Action item: Copy every record that follows, word for word.

[Excerpts from a dataset]
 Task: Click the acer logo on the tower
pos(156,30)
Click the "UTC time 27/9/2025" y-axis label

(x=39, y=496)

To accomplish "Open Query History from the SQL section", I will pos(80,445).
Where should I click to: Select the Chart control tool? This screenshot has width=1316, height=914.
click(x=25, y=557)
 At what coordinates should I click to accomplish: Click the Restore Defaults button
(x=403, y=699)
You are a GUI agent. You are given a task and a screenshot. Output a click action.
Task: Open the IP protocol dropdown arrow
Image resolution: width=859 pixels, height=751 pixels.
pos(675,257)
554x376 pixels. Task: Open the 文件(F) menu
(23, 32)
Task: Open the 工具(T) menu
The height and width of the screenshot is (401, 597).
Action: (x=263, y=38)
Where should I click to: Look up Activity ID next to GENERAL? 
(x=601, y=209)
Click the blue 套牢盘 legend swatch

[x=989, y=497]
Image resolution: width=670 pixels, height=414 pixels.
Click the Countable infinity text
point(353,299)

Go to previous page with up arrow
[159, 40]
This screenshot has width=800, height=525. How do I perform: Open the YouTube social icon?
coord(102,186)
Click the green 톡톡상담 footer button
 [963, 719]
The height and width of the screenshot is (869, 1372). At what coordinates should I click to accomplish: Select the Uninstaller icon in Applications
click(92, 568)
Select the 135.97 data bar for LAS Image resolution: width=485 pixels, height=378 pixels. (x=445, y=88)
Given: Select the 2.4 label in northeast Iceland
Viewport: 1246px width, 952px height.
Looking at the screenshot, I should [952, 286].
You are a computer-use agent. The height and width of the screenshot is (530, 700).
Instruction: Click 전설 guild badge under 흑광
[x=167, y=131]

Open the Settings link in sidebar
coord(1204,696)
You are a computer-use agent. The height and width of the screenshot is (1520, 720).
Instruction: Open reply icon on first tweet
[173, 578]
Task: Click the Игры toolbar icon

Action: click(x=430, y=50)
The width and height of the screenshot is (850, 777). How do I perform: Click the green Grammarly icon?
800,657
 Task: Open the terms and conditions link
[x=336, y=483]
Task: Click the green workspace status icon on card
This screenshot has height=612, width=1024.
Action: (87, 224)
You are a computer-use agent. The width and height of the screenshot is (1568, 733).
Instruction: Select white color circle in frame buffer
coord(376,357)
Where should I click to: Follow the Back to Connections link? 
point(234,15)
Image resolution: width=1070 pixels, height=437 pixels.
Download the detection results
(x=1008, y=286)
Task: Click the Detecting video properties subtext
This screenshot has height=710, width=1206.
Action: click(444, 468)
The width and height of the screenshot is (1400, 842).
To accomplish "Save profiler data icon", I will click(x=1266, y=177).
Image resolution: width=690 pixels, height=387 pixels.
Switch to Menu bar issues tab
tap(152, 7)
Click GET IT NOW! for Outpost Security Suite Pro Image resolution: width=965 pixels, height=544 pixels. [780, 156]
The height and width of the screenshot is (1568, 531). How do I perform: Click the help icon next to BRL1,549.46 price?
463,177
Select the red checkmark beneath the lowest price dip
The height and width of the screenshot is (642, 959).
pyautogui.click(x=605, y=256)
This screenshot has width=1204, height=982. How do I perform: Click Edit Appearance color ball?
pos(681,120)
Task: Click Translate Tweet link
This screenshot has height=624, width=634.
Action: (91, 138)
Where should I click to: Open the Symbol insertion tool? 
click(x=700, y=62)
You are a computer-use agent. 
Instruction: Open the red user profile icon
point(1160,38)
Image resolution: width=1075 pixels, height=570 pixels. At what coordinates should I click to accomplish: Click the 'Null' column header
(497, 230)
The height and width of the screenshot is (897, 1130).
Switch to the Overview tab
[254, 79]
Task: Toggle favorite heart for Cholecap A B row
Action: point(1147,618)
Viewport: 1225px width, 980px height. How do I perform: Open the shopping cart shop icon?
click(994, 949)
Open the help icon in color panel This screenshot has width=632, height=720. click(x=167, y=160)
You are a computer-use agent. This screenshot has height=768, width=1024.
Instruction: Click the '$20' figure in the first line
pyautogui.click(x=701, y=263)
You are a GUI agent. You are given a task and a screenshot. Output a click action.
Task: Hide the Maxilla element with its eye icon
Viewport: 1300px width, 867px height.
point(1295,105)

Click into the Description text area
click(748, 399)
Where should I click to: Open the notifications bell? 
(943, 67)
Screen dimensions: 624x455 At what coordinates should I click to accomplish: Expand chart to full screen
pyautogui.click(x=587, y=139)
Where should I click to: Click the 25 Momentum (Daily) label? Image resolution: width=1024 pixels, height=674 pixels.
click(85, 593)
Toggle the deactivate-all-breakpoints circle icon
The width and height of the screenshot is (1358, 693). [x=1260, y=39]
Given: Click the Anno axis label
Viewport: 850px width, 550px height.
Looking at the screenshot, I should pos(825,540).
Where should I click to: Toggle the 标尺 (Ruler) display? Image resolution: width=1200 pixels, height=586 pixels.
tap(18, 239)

Answer to this task:
 Task: Click the acer logo on the tower
pos(156,30)
Click the "UTC time 27/9/2025" y-axis label

(x=39, y=496)

To accomplish "Open Query History from the SQL section", I will pos(80,445).
Where should I click to: Select the Chart control tool? This screenshot has width=1316, height=914.
click(x=25, y=557)
 At what coordinates should I click to accomplish: Click the Restore Defaults button
(x=403, y=699)
You are a GUI agent. You are given a task and a screenshot. Output a click action.
Task: Open the IP protocol dropdown arrow
Image resolution: width=859 pixels, height=751 pixels.
pos(675,257)
554x376 pixels. Task: Open the 文件(F) menu
(23, 32)
Task: Open the 工具(T) menu
The height and width of the screenshot is (401, 597).
Action: (x=263, y=38)
Where should I click to: Look up Activity ID next to GENERAL? 
(x=601, y=209)
Click the blue 套牢盘 legend swatch

[x=989, y=497]
Image resolution: width=670 pixels, height=414 pixels.
Click the Countable infinity text
point(353,299)

Go to previous page with up arrow
[159, 40]
This screenshot has width=800, height=525. How do I perform: Open the YouTube social icon?
coord(102,186)
Click the green 톡톡상담 footer button
 [963, 719]
The height and width of the screenshot is (869, 1372). At what coordinates should I click to accomplish: Select the Uninstaller icon in Applications
click(92, 568)
Select the 135.97 data bar for LAS Image resolution: width=485 pixels, height=378 pixels. (x=445, y=88)
Given: Select the 2.4 label in northeast Iceland
Viewport: 1246px width, 952px height.
Looking at the screenshot, I should [952, 286].
You are a computer-use agent. The height and width of the screenshot is (530, 700).
Instruction: Click 전설 guild badge under 흑광
[x=167, y=131]

Open the Settings link in sidebar
coord(1204,696)
You are a computer-use agent. The height and width of the screenshot is (1520, 720).
Instruction: Open reply icon on first tweet
[173, 578]
Task: Click the Игры toolbar icon

Action: click(x=430, y=50)
The width and height of the screenshot is (850, 777). How do I perform: Click the green Grammarly icon?
800,657
 Task: Open the terms and conditions link
[x=336, y=483]
Task: Click the green workspace status icon on card
This screenshot has height=612, width=1024.
Action: (87, 224)
You are a computer-use agent. The width and height of the screenshot is (1568, 733).
Instruction: Select white color circle in frame buffer
coord(376,357)
Where should I click to: Follow the Back to Connections link? 
point(234,15)
Image resolution: width=1070 pixels, height=437 pixels.
Download the detection results
(x=1008, y=286)
Task: Click the Detecting video properties subtext
This screenshot has height=710, width=1206.
Action: click(444, 468)
The width and height of the screenshot is (1400, 842).
To accomplish "Save profiler data icon", I will click(x=1266, y=177).
Image resolution: width=690 pixels, height=387 pixels.
Switch to Menu bar issues tab
tap(152, 7)
Click GET IT NOW! for Outpost Security Suite Pro Image resolution: width=965 pixels, height=544 pixels. [780, 156]
The height and width of the screenshot is (1568, 531). How do I perform: Click the help icon next to BRL1,549.46 price?
463,177
Select the red checkmark beneath the lowest price dip
The height and width of the screenshot is (642, 959).
pyautogui.click(x=605, y=256)
This screenshot has width=1204, height=982. How do I perform: Click Edit Appearance color ball?
pos(681,120)
Task: Click Translate Tweet link
This screenshot has height=624, width=634.
Action: (91, 138)
Where should I click to: Open the Symbol insertion tool? 
click(x=700, y=62)
You are a computer-use agent. 
Instruction: Open the red user profile icon
point(1160,38)
Image resolution: width=1075 pixels, height=570 pixels. At what coordinates should I click to accomplish: Click the 'Null' column header
(497, 230)
The height and width of the screenshot is (897, 1130).
Switch to the Overview tab
[254, 79]
Task: Toggle favorite heart for Cholecap A B row
Action: point(1147,618)
Viewport: 1225px width, 980px height. How do I perform: Open the shopping cart shop icon?
click(994, 949)
Open the help icon in color panel This screenshot has width=632, height=720. click(x=167, y=160)
You are a computer-use agent. This screenshot has height=768, width=1024.
Instruction: Click the '$20' figure in the first line
pyautogui.click(x=701, y=263)
You are a GUI agent. You are given a task and a screenshot. Output a click action.
Task: Hide the Maxilla element with its eye icon
Viewport: 1300px width, 867px height.
point(1295,105)

Click into the Description text area
click(748, 399)
Where should I click to: Open the notifications bell? 
(943, 67)
Screen dimensions: 624x455 At what coordinates should I click to accomplish: Expand chart to full screen
pyautogui.click(x=587, y=139)
Where should I click to: Click the 25 Momentum (Daily) label? Image resolution: width=1024 pixels, height=674 pixels.
click(85, 593)
Toggle the deactivate-all-breakpoints circle icon
The width and height of the screenshot is (1358, 693). [x=1260, y=39]
Given: Click the Anno axis label
Viewport: 850px width, 550px height.
Looking at the screenshot, I should pos(825,540).
Where should I click to: Toggle the 标尺 (Ruler) display? Image resolution: width=1200 pixels, height=586 pixels.
tap(18, 239)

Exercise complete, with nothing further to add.